Functional linked lists

    Consider the implementation of linked lists through closures .

    To denote lists, we will use a notation similar to Haskell:, x:xswhere xis the beginning of the list ( head), and xsis continued ( tail).



    I chose JavaScript as the implementation language.

    Construct a list


    To work with linked lists, the following basic primitives are required: nil- an empty list, prepend( cons) - an insert function at the top of the list, headand tail.

    Creating a list of two items is as follows:

    prepend('a', prepend('b', nil))
    // 'a' -> 'b' -> nil
    

    Function implementation prepend:

    function prepend(x, xs) {
        return function (select) {
            return select(x, xs)
        }
    }
    

    The function is selectneeded to access free variables ( x:xs).

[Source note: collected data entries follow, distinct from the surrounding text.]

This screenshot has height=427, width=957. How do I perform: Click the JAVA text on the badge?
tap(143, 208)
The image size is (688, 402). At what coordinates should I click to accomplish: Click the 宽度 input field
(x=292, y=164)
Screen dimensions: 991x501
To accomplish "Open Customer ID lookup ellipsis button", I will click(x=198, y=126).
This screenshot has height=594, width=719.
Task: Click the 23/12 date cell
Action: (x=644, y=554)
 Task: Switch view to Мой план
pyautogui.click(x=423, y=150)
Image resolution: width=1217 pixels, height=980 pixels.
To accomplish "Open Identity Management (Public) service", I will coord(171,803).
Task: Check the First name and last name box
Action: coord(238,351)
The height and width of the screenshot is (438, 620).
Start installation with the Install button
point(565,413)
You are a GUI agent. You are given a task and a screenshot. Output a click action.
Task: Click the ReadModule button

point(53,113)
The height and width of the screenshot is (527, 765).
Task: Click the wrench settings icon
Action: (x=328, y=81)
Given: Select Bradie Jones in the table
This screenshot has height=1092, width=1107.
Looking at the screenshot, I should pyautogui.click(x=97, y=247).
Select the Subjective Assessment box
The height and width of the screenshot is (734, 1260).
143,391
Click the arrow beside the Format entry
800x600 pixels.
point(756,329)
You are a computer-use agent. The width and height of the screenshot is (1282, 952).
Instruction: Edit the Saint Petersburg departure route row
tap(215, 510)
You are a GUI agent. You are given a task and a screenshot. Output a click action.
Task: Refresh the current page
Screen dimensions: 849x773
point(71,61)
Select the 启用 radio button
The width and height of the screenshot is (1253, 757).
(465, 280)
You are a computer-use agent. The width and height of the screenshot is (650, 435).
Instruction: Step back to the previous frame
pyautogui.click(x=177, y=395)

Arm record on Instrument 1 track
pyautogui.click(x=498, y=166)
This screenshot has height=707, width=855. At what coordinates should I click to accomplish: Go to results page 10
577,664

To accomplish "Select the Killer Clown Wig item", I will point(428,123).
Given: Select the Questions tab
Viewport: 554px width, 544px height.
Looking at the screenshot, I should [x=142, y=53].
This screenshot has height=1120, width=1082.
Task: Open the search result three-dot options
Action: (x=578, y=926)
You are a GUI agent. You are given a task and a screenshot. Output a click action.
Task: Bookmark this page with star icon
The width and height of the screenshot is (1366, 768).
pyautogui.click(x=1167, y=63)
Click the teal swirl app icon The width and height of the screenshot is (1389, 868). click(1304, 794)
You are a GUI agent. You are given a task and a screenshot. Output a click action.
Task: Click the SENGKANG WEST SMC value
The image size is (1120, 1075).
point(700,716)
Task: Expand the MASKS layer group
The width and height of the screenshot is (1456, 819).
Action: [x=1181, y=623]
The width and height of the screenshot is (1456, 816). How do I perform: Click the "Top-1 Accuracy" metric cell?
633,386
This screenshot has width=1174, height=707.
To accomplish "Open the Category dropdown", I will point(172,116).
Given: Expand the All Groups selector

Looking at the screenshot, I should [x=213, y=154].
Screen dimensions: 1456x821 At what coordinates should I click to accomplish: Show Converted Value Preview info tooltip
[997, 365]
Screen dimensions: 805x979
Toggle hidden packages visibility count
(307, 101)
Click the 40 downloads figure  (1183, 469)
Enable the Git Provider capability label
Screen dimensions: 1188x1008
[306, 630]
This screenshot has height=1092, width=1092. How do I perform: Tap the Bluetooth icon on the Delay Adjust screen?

    Implementation headand tailamounts to a call-list feature with the desired value select:

    function select_head(x, xs) { return x }
    function select_tail(x, xs) { return xs }
    function head(a) { return a(select_head) }
    function tail(a) { return a(select_tail) }
    

    It remains to implement an empty list ( nil):

    function nil() { return nil }
    

    In this way head(nil) === tail(nil) === nil.

    Usage example


    A simple program illustrating the construction and traversal of a list:

    var a = prepend('a', prepend('b', nil))
    // 'a' -> 'b' -> nil
    head(a) // => 'a'
    head(tail(a)) // => 'b'
    head(tail(tail(a))) // => nil
    while (a !== nil) {
        console.log(head(a))
        a = tail(a)
    }
    

    Higher Order Functions


    For the resulting data structure, higher-order functions can be implemented, for example map:

    function map(fn, a) {
        if (a === nil) return nil
        return prepend(fn(head(a)), map(fn, tail(a)))
    }
    

    This will allow us to work with our lists in a functional style:

    var a = prepend(1, prepend(2, prepend(3, nil)))
    // 1 -> 2 -> 3 -> nil
    function power_of_2(x) { return 1 << x }
    var b = map(power_of_2, a)
    // 2 -> 4 -> 8 -> nil
    

    Other associated functions ( filter, reduce) are offered to the reader as homework.

    Such things ™


    When writing an article, not a single array was damaged.

    Anticipating the picture of a trolley from bread: this is certainly not an applied solution. Moreover, at work for such a commit, they can easily and unconstrainedly tear off their hands. What to do next with this knowledge is up to you.